» Task requirements
A. List every bracketed reference number in the OpenMosix text, in the order each first appears.
B. Pick out each line of the records containing the string "computer", and copy those lines.

» Excerpted text
--------

Another Approach to Clustering: OpenMosix

While most Beowulf clusters are dedicated to cluster-related tasks all the time, clustering does not have to be that way. OpenMosix is a set of patches to the Linux kernel and a few userland monitoring tools for keeping track of where processes are running and how efficiently. OpenMosix is extremely flexible. Nodes can join or leave a cluster whenever they wish. Many programs and algorithms can take advantage of clustering with the automatic node migration built in to OpenMosix. Whenever a new process is spawned or forked (as is common in traditional Unix-like software design) OpenMosix may choose to execute that process locally or on another node.

Many OpenMosix clusters are implemented in a head/client node configuration much like Beowulf clusters, but they are not limited to such configurations. Because OpenMosix is just a patch to the standard kernel, machines in a cluster can have multiple uses. They can run standard graphical window managers and be used as desktop machines while processes are migrated to them if they have computing cycles to spare. OpenMosix does an excellent job at making sure that client nodes still have enough resources to do whatever else they are doing in addition to cluster process execution.

In addition to the mutli-use scenario, OpenMosix cluster nodes can run as true peers. For example, if there are 20 computers currently connected to a dynamic cluster and all but a few of them are idle, processes from the machines being actively used can be automatically migrated for execution throughout the cluster. Similarly, if all computers are heavily used, virtually no process migration will occur since execution will be quicker on the local machine. Also, if 400MHz desktop machine needs to do some complex calculations, as long as the program is written in a way that can take advantage of process migration, those calculations could be run extremely quickly on an idle 3GHz machine. Many of the scenarios above are described in a Linux Journal article entitled Clusters for Nothing and Nodes for Free[16], but also come from my experiences building and experimenting with a 2-3 node OpenMosix cluster a few years ago[17].

Recently the OpenMosix community has embraced “instant clusters,” or the idea that any hardware with local network connections can become a cluster without interfering with its other uses. The OpenMosix website lists a page[18] with several open source “instant cluster” software projects. The most popular project is called ClusterKnoppix[19], a Linux distribution with OpenMosix installed on it that runs directly from CD-ROM. With a minimum of one CD burned on a master node, a 30 seat computer lab can instantly become a 30 node cluster without disturbing the operating system installed on the hard drives.

To share data among nodes, OpenMosix uses the Cluster File System, a concept originally developed for the Mosix project called the Mosix File System[4]. The file system was renamed after the Mosix project closed its source code and Moshe Bar and others began working on the GPL-licensed[20] code which would become OpenMosix between 2001 and 2002. This cluster file system along with the ability to run a cluster as peer-nodes gives OpenMosix quite an advantage over traditional monolithic and cluster systems.

How Open Source Helps Clusters

While some computational clusters run on Windows, the vast majority run on top of an open-source Linux distribution. The Linux Kernel itself is open source and depending on the Linux distribution, all, most, or at least some of the operating system is open source. Sometimes Linux distributions can be open source without being free (as in no cost) such as Red Hat Enterprise Linux. There are many excellent free (open source and no cost) Linux distributions to run Beowulf, OpenMosix, or any other type of clustering software on.

--------

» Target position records
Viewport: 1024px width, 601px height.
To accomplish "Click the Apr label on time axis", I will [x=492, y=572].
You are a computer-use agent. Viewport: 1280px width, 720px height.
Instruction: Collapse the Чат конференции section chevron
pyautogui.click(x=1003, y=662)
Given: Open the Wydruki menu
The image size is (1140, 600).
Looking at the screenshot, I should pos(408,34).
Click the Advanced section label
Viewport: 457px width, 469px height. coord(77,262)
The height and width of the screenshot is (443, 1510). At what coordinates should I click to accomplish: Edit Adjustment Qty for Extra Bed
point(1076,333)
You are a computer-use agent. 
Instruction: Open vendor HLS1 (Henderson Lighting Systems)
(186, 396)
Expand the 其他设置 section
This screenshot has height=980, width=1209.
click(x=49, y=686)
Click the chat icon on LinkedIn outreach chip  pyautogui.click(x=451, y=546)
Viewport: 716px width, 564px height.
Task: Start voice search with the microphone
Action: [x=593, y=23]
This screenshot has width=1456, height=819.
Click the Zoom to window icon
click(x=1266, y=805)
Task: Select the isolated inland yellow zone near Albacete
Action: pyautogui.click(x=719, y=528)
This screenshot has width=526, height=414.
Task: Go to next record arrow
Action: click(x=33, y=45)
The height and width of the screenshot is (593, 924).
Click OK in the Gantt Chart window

--------

» Response list
A. 16, 17, 18, 19, 4, 20

B.
You are a computer-use agent. Viewport: 1280px width, 720px height.
You are a computer-use agent. 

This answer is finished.